A inércia no caminho para o ser
No nosso íntimo, somos seres eternos, embora temporariamente deuses mortais com um profundo anseio por valores eternos: continuar a viver, felicidade eterna, amor perfeito, permanência, conhecimento abrangente. A nossa consciência é parte da resistência entre movimentos eternos e movimentos fictícios da dialética, que é uma questão de nossas identificações. Identifico-me com o vir a ser eterno ou com a autoimagem deste mundo de opostos construído a partir da memória?
Abandonar este último é mais difícil do que parece, é lento. Com base nos rastros de memória das nossas experiências de vida, escrevemos e editamos constantemente a história em que nós próprios assumimos o papel principal de herói. Isso dá à nossa psique uma massa muito grande e, portanto, uma inércia igualmente grande, resistência à mudança e incapacidade de se mover e acelerar em um nova direção. F = ma, com “m” imaginariamente grande. Como a aceleração ocorre no espaço de consciência, esse grande “m” imaginário, o fator determinante, é uma massa de ideias. Contém nossas experiências conscientes, nossos registros inconscientes, episódios reconstruídos na nossa história de vida e, portanto, a nossa autoimagem em desenvolvimento, o conteúdo do nosso sangue, bem como imagens e opiniões herdadas de nossos antepassados, ideias coletivas da nossa sociedade, e assim por diante. A soma de tudo isso nos dá muito peso no espaço das ideias. Tal coleção de imagens – o museu da Sra. X ou do Sr. Y – é sustentada com energia emocional e pelo poder criativo do nosso pensamento.
Eternidade
Suponhamos que o nosso núcleo, o ser eterno, queira expressar-se, manifestar-se. Em princípio, só a identificação precisa ser transferida do nosso “eu” imaginário para esse verdadeiro “eu”. Na prática, começa com a aceitação de que o núcleo está lá e é mais importante do que qualquer outra coisa. Temos que acreditar nisso. Isso faz com que se inicie uma abertura em todo o sistema, o telhado do nosso museu deixa entrar a luz. Podemos ver a nossa coleção de imagens nessa luz, em admiração e em aversão. Percebemos como nos identificamos com determinada seleção de obras no nosso museu. Com base na observação, podemos questionar a identificação e, se necessário, abandoná-la em autorrendição ao nosso núcleo. Entrega de nós próprios a nós próprios.

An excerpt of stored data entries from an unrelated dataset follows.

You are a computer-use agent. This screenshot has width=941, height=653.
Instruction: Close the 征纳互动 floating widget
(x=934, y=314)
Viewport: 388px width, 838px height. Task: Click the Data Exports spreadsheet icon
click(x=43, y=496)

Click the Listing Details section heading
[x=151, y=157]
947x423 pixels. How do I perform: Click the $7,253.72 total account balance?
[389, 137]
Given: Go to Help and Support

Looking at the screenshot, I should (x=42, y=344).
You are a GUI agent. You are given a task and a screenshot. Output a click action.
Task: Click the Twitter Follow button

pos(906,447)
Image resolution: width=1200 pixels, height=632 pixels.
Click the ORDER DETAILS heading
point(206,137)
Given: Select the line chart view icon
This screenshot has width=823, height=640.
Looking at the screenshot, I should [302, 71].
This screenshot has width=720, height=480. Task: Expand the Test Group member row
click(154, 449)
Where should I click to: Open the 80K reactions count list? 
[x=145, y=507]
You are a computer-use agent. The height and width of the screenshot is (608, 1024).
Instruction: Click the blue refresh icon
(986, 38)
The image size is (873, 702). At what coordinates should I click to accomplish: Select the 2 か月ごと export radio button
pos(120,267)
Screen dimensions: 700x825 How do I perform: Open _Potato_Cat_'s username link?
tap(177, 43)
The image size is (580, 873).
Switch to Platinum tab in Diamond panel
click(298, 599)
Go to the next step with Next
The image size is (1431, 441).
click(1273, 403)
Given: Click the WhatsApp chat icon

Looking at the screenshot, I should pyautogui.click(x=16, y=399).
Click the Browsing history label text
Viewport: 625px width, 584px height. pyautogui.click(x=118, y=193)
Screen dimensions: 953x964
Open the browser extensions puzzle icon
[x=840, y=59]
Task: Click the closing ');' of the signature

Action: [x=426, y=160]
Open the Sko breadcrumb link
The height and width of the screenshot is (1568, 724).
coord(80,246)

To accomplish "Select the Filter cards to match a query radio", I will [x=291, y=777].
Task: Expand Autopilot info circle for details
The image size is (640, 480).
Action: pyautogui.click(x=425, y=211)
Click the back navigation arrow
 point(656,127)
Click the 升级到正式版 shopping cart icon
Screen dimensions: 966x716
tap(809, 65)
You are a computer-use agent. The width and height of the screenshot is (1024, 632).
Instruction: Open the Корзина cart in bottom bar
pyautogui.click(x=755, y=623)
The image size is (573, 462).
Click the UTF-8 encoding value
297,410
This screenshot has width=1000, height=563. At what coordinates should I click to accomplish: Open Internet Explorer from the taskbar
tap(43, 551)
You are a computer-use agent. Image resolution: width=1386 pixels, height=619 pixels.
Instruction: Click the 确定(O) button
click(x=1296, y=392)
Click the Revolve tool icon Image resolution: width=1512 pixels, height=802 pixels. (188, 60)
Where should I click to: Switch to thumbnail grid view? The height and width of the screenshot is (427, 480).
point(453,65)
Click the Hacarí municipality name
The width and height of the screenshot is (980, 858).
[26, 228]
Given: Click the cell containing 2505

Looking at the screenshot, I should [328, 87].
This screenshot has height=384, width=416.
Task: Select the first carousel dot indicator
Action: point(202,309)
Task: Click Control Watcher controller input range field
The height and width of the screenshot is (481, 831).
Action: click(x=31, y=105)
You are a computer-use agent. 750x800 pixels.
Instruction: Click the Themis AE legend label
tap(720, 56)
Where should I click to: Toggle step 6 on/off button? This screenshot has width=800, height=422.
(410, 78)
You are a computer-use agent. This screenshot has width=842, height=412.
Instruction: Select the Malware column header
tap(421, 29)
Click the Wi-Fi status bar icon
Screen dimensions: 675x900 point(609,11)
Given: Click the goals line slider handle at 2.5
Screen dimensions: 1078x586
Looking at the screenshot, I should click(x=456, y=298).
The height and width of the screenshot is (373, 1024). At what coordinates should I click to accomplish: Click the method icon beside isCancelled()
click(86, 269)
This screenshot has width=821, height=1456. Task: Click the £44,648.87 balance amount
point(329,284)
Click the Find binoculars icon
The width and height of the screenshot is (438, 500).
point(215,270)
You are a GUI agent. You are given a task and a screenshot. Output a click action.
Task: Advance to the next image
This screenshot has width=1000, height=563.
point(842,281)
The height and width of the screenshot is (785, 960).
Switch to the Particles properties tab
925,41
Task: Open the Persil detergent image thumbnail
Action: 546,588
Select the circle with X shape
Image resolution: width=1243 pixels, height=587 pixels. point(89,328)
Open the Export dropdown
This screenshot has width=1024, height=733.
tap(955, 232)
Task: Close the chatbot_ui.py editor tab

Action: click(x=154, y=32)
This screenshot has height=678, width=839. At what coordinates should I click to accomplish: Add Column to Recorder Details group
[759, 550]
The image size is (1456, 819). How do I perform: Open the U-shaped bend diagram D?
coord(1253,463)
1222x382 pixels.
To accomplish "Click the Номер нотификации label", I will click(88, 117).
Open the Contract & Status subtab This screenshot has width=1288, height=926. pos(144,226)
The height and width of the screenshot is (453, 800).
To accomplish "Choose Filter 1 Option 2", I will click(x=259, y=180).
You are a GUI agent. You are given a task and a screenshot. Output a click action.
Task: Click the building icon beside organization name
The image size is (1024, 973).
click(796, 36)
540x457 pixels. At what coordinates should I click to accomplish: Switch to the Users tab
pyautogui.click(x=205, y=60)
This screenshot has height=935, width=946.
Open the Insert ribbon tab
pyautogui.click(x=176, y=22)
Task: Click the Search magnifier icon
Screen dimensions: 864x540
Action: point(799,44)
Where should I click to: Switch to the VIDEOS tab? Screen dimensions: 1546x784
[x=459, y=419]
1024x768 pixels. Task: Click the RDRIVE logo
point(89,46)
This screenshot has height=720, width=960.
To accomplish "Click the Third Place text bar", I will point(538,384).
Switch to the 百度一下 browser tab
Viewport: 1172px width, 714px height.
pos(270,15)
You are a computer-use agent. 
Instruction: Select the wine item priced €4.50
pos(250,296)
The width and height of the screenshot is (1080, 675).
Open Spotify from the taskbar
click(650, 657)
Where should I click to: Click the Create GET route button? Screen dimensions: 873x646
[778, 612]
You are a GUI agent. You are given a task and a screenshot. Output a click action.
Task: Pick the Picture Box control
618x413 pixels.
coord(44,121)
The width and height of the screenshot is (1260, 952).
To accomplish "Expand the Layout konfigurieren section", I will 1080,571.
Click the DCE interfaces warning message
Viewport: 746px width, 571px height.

Podemos também aprender que acumular imagens é inútil: traz muita energia ao museu e é um caos que torna sua visualização difícil. Há muito a aprender nesta desaprendizagem. Gradualmente, encontramo-nos com outra postura, adotamos nova atitude em relação à vida. Agora assuma que, a partir dessas descobertas, o nosso núcleo, o ser da eternidade, queira expressar-se em nós dessa maneira!
Referência:
Este artigo foi publicado originalmente na Revista Pentagrama de 2019, nº 3.